The deal between EBSB and BCC is a first of its kind investment backed by revenue from a pool of mortgages SUN has made to homeowners who were previously facing foreclosure.
The $25 million investment by EBSB allows for a major expansion of the SUN Initiative. The new program allows lenders and homeowners to work together with fair market loans. While lenders can continue to invest in troubled borrowers, homeowners will be kept in their homes with new affordable mortgages. This will help build healthy communities across the nation.
In exchange for the new investment of $25 million, EBSB will receive a regular stream of revenue from mortgages BCC has assembled, as homeowners in the SUN Initiative pay off their fixed-rate mortgages over the next 30 years.
“Through the SUN Initiative, Boston Community Capital has a proven track record of helping good borrowers stay in their homes following a hardship, and we’re extremely proud to partner with a program so effective at stabilizing our communities,” said Vice President of EBSB Jeff Dickinson, “With the strong underwriting standards employed by the program, we feel confident that the underlying mortgages represent a reliable source of repayment going forward. This was a good investment for East Boston Savings Bank and Boston Community Capital, but more importantly for the communities hardest hit by the recession.”
Boston Community Capital estimates that its approach could help 1 in 5 homeowners nationwide whose homes have significantly dropped in market price, and who are either in default or foreclosure and currently have few, if any, options for obtaining a mortgage.
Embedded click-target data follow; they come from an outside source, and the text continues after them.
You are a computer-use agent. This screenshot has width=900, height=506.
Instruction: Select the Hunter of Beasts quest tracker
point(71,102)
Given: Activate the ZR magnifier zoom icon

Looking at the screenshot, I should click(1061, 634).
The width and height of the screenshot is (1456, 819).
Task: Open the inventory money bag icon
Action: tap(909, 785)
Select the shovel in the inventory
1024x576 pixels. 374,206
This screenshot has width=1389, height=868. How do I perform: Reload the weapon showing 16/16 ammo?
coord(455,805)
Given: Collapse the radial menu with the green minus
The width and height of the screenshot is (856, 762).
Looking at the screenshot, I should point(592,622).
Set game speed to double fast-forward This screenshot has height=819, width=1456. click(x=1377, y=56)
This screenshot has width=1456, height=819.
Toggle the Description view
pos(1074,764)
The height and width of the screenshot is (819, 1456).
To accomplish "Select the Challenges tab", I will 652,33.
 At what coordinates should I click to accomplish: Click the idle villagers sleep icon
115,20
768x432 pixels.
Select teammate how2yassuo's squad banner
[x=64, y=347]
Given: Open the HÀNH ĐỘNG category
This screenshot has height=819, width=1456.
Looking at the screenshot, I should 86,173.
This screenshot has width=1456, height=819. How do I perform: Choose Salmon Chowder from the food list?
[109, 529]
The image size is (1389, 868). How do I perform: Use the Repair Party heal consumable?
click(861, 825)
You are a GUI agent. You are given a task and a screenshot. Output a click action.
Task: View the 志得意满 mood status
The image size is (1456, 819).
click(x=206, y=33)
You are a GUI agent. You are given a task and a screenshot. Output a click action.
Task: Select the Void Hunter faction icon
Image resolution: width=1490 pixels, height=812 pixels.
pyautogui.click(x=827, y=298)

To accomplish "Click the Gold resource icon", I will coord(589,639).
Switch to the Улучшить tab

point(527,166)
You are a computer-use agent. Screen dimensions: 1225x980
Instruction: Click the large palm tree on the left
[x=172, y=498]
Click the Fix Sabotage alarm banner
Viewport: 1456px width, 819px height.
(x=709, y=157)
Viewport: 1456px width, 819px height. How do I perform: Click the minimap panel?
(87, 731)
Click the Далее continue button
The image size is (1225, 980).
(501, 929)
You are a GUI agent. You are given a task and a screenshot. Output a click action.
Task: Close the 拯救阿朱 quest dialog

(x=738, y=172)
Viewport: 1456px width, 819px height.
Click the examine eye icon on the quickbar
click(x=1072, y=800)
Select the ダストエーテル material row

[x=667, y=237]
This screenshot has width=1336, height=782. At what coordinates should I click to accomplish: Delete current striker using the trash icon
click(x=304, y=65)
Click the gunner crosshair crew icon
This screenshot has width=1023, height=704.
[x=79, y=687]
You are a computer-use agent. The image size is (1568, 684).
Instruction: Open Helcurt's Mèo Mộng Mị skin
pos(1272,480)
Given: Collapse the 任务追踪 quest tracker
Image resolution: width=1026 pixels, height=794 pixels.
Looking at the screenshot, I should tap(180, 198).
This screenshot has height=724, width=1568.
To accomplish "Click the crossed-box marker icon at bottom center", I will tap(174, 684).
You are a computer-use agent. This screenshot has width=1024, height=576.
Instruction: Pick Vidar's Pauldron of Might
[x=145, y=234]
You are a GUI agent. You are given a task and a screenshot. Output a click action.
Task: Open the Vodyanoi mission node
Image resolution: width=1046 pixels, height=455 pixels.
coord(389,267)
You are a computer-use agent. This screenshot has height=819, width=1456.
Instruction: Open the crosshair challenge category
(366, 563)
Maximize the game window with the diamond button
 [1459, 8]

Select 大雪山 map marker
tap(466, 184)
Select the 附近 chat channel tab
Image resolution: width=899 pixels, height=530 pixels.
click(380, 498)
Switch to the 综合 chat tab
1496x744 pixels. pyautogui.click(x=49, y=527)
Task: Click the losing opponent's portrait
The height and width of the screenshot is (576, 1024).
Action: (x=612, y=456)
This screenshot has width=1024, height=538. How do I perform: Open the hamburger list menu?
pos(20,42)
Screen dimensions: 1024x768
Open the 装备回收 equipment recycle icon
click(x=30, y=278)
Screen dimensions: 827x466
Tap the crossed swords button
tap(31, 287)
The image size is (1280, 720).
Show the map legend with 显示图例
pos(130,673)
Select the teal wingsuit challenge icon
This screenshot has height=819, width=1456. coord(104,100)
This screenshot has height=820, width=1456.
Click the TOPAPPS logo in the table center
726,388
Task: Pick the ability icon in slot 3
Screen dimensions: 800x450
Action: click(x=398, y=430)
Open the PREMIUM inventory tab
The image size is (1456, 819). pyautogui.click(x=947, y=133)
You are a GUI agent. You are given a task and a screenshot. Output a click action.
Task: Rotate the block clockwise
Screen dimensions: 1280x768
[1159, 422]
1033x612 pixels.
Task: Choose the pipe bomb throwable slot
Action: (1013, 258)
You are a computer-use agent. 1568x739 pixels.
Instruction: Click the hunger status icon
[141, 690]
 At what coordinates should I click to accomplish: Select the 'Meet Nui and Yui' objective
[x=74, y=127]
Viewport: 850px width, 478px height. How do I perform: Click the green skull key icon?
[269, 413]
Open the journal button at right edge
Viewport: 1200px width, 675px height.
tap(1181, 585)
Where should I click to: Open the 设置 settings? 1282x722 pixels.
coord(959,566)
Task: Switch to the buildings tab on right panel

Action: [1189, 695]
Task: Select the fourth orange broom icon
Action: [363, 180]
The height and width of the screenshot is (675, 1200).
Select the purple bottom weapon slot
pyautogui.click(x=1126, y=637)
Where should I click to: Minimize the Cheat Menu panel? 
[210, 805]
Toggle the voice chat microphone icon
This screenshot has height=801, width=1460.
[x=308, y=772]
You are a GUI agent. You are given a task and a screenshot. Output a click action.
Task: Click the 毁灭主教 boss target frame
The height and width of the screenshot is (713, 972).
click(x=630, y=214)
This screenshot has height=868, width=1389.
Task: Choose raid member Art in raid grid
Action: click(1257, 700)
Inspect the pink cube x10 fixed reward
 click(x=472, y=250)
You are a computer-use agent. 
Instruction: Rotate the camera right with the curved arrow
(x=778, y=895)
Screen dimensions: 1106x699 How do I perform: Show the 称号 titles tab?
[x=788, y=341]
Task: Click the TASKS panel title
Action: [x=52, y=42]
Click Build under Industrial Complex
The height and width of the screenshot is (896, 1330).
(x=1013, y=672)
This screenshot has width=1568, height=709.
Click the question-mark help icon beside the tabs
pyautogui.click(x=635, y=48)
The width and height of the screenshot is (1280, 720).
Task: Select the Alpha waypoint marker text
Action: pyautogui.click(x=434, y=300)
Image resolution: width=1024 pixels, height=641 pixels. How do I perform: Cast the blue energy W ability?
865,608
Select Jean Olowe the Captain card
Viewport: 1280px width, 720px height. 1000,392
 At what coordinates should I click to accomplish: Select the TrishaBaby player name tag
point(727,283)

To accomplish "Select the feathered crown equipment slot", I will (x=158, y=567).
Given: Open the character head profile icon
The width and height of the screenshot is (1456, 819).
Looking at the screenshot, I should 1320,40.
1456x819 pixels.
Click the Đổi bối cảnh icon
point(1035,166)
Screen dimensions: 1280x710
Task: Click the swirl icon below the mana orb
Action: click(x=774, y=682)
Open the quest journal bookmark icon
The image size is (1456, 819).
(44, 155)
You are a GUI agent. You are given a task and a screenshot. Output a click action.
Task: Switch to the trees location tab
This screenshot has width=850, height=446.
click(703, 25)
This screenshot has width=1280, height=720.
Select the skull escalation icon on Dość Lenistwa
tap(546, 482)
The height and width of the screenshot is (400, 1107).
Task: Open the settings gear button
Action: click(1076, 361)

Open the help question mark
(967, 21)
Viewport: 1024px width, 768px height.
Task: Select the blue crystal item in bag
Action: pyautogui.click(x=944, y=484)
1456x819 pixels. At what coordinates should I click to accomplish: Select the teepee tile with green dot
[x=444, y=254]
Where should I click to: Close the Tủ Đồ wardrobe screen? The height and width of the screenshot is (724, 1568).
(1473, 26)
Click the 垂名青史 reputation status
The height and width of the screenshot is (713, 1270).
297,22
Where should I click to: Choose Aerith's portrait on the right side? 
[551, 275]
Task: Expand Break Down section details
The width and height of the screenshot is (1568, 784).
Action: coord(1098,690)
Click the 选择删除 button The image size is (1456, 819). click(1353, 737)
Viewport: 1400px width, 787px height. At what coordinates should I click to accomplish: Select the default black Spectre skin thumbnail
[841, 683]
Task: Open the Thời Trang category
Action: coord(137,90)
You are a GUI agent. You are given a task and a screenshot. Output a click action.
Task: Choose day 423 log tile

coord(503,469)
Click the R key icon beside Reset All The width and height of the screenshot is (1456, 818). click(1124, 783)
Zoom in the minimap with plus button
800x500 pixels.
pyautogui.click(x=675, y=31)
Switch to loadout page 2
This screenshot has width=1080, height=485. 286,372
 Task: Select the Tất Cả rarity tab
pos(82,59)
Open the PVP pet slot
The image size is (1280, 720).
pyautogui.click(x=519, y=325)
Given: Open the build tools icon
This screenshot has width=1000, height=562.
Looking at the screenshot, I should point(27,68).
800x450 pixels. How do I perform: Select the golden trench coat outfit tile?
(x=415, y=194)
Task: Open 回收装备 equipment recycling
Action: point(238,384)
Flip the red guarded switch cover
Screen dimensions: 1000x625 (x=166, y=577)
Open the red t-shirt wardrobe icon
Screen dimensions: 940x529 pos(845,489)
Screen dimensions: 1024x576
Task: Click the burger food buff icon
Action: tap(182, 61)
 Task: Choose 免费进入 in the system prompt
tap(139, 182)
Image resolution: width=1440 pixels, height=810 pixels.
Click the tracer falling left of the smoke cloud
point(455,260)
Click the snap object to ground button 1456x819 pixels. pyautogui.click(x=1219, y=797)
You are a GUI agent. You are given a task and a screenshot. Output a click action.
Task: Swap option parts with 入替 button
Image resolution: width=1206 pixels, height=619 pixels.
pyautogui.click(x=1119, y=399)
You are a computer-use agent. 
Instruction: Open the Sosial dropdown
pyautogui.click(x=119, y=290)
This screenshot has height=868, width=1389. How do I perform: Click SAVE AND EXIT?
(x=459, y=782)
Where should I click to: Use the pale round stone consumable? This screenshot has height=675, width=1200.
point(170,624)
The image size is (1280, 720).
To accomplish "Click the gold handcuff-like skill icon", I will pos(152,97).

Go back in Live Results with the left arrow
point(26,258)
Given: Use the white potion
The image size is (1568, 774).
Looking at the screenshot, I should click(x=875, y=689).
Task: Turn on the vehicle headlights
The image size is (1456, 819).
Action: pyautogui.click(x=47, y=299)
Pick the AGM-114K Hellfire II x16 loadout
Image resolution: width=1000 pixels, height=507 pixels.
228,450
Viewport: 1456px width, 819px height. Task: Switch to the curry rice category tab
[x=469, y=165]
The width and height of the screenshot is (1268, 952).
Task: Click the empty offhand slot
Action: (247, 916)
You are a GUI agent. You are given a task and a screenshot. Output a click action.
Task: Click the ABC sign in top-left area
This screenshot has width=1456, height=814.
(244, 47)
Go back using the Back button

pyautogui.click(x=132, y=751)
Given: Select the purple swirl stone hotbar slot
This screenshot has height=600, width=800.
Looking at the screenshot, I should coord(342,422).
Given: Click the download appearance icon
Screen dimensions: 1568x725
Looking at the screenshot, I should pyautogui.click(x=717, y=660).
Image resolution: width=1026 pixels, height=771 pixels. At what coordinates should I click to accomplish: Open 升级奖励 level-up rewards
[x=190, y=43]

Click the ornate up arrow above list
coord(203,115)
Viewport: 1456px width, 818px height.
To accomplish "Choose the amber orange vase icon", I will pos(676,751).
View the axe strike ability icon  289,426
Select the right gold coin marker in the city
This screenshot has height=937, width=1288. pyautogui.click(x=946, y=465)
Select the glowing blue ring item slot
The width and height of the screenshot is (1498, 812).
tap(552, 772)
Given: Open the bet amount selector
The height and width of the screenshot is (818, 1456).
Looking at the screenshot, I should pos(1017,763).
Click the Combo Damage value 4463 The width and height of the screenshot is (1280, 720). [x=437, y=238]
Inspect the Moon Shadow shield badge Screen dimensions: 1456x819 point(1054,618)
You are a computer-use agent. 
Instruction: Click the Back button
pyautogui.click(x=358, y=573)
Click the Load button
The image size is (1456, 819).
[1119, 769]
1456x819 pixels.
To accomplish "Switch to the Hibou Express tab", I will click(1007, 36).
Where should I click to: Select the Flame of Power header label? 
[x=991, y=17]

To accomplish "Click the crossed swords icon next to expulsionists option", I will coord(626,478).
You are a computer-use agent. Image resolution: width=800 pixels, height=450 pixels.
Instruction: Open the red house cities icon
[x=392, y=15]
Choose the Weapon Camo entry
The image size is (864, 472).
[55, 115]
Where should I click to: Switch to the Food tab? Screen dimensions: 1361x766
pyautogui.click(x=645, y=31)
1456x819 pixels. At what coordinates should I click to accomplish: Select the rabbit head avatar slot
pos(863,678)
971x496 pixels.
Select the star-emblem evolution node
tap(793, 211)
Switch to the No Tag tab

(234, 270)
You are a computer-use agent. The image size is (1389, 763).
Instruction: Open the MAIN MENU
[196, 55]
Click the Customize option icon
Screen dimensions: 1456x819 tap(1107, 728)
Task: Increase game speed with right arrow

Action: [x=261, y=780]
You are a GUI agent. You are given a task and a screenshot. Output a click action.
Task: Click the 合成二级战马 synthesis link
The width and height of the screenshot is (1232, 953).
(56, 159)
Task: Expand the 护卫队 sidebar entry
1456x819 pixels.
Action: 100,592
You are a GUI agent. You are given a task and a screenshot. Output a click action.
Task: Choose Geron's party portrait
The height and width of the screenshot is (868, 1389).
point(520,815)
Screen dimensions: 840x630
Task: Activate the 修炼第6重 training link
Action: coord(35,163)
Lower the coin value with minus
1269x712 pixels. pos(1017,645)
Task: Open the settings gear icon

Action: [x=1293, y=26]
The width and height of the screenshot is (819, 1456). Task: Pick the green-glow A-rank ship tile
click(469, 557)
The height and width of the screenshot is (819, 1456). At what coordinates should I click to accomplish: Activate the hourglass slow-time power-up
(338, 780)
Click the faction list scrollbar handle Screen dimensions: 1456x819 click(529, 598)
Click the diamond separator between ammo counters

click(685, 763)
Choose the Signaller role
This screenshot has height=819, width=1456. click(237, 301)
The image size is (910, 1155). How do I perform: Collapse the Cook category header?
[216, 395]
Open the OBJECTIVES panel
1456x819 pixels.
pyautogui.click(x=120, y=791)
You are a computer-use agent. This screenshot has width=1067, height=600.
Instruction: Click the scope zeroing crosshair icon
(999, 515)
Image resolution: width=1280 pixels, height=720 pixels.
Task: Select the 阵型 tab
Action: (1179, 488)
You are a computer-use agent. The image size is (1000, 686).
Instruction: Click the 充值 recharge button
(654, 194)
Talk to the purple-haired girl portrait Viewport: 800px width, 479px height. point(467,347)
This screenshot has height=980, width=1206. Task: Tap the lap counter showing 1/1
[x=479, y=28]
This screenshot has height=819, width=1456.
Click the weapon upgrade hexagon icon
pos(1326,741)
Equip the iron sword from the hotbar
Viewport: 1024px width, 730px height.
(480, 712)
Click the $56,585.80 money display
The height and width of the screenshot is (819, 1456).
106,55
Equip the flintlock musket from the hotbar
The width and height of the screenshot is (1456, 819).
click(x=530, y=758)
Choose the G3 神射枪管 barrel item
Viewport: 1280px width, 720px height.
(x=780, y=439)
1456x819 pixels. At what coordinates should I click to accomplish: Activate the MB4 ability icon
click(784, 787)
“Our model works, and our transaction with East Boston will help us expand the SUN Initiative here in Massachusetts and beyond, potentially keeping thousands of families in their homes,” said Boston Community Capital CEO Elyse Cherry. “What’s innovative here is that we’ve taken a transaction that is routine in the residential mortgage market but applied it to a new group of borrowers – those who were facing foreclosure. This new infusion of capital proves financial institutions can invest with confidence and be part of a nationally scalable, sustainable solution to the mortgage crisis that keeps defaulting and foreclosed homeowners in their homes as productive members of their communities.”
Started in 2009, the SUN Initiative has been praised by community, elected and financial leaders, including Federal Reserve Chairman Ben Bernanke, as a pioneering, sustainable, and scalable strategy for tackling the foreclosure crisis. As the only program of its kind in the United States, it offers qualifying homeowners facing foreclosure the opportunity to buy back their homes at current market value and make monthly mortgage payments they can afford. On average, homeowners pay about 40 percent less per month on their new mortgages.
The SUN Initiative has provided more than $56 million in mortgage financing for 270 properties to help 381 families remain in their homes. Borrowers’ original outstanding mortgage principal has been reduced in the aggregate by more than $30 million. The new investment will allow BCC to expand the program beyond Massachusetts, working with partners in states hit hard by foreclosures. “This highly successful program is another example of the innovative ways underway to help families stay in their homes,” said Massachusetts Attorney General Martha Coakley. “The SUN Initiative makes sense for both homeowners and lenders, and shows how principal reduction can be a successful tool to help solve the foreclosure crisis.”